Rutgers Graduate Presses Fight Against Human Trafficking

Rutgers Graduate Presses Fight Against Human Trafficking

Former prosecutor joins Trenton’s campaign against a growing scourge
Media Contact
Fredda Sacharow

As a prosecutor with the U.S. Attorney’s Office for the Southern District of New York, Elie Honig went after high-profile organized crime figures from the Gambino and Genovese families, including John Gotti and other mob bosses.  Later, as deputy director of the New Jersey’s Division of Criminal Justice, the Rutgers graduate trainined his eye on a newly emerging criminal trend:  human trafficking, which Honig says is prevalent, growing and much closer to home than most Garden State residents realize.

“People want to think trafficking happens only in back alleys, but we’ve found cases in the cities, in the suburbs, in row houses, in commercial areas – even two blocks from the White House,” says Honig, who received a bachelor of arts degree in political science from Rutgers in 1997 before earning his law degree from Harvard in 2000. The Associated Press recently reported the arrest of six members of an alleged human trafficking ring that brought Mexican women into this country illegally and forced them to work as prostitutes. Officials said the ringleaders often promised the women jobs as housecleaners or babysitters. Rutgers Today spoke with Honig, who is now director of the division, about why the crime has remained largely off the public’s radar screen, and who is most likely to suffer if restrictions are not tightened.

Elie Honig
Rutgers Today: You’ve been involved in efforts to rein in the human-trafficking trade for many years; as an assistant U.S. attorney in New York in 2007, for example, you prosecuted 30 defendants who were part of a sex trafficking ring that preyed on young Korean women.  In your mind, what about this type of crime sets it apart from others?

Elie Honig:  The main thing is that victims are so powerless. Of all the people in this country, they are the least able to defend themselves and stand up for their own rights. They’re predominantly young, at times underage. Many are here illegally, with no access to our courts or the legal system. They don’t have the language to plead their cases. They’re the most vulnerable people among us, and the sex traffickers exploit and abuse them. Whether you’re legal or illegal, you’re not free game to be exploited. That’s just contrary to what we as a country are about.

Rutgers Today: Why is this state considered a prime location? How is Trenton responding?

○ ○ ○ ○

Tasks to complete >>
A: Decide whether each statement below agrees with the article on human trafficking. For each, answer yes or no and quote the words of the article that settle it.
(i) Honig earned his law degree from Harvard in 2000.
(ii) In 2007, as an assistant U.S. attorney in New York, Honig prosecuted 30 defendants.
(iii) Honig describes trafficking victims as mostly older adults.
B: Resume the article on human trafficking from the point where it ends.

Available data >>
○ ○ ○ ○

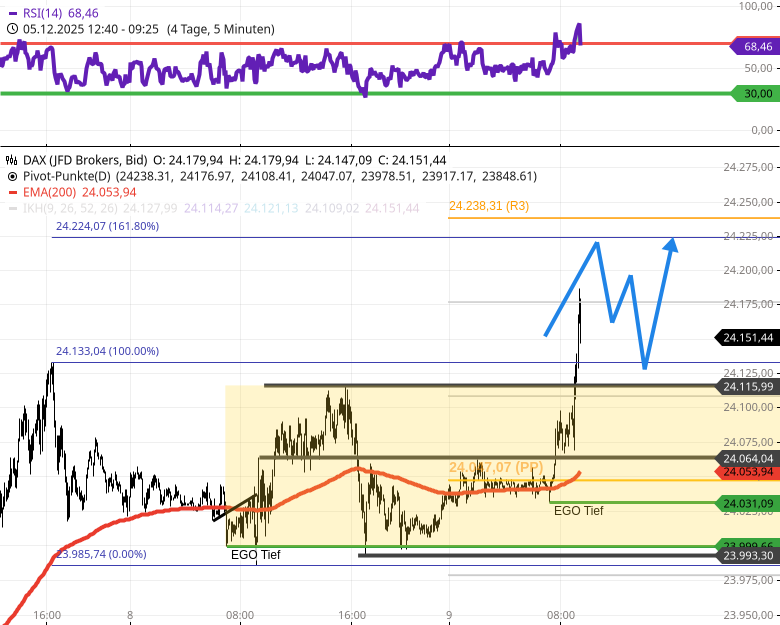This screenshot has width=780, height=625.
Task: Click the RSI(14) indicator label
Action: [46, 13]
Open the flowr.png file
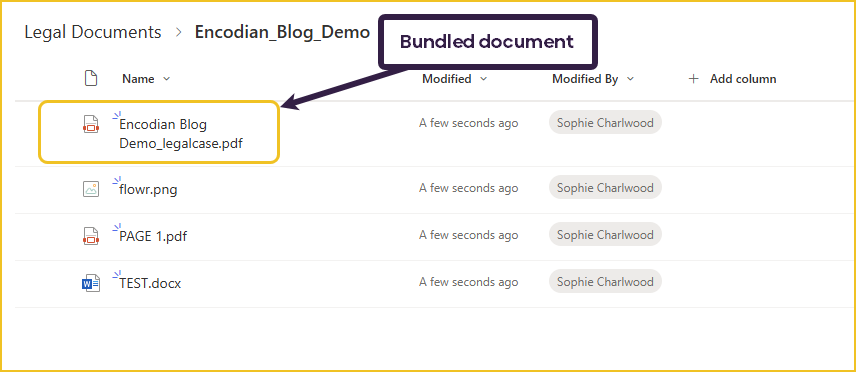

○ ○ ○ ○

Expected outputs >>
A:
(i) Yes: "earning his law degree from Harvard in 2000"
(ii) Yes: "as an assistant U.S. attorney in New York in 2007, for example, you prosecuted 30 defendants"
(iii) No: "They’re predominantly young, at times underage."

B:
Elie Honig:  Geography and population. We are right in the middle of Washington, Philadelphia and New York, an easy drive to any of the major cities on East Coast. We are a densely populated state and a diverse one; people here come from all different places and are involved in all different types of business. It’s just easier to blend in here.

Attorney General Jeffrey Chiesa has made it one of his top priorities to prosecute human trafficking cases.  He has issued a formal directive that provides for increased personnel, training for law enforcement officers, and reporting requirements. He has revitalized a task force and hosts events calling attention to the problem.  The attorney general recently brought new human trafficking charges against multiple defendants here in New Jersey.  And, I can promise you, more cases are coming.   

Rutgers Today: Is there such a thing as a “typical” victim, and how do individuals fall prey to traffickers?

Elie Honig: Every victim is unique.  But one common trait they share is vulnerability. They are disproportionately young and poor, many from foreign countries and at times here illegally. There are essentially two models: the pimp model, where guys in this business find runaways, young kids with drug problems, homeless kids. Another subtler and more common method involves false promises: A young woman from another country – typically South Korea or Mexico -- is promised she can be smuggled into the United States for, say, $10,000, and given work in a restaurant or salon. When she gets here, the deal changes quickly and the amount of money she owes escalates, which means she’s so deeply in debt she can’t pay it off any other way.

Rutgers Today: Why do these human trafficking networks continue to exist -- and prosper? Why has this crime been so under-reported when its effects are so insidious and devastating?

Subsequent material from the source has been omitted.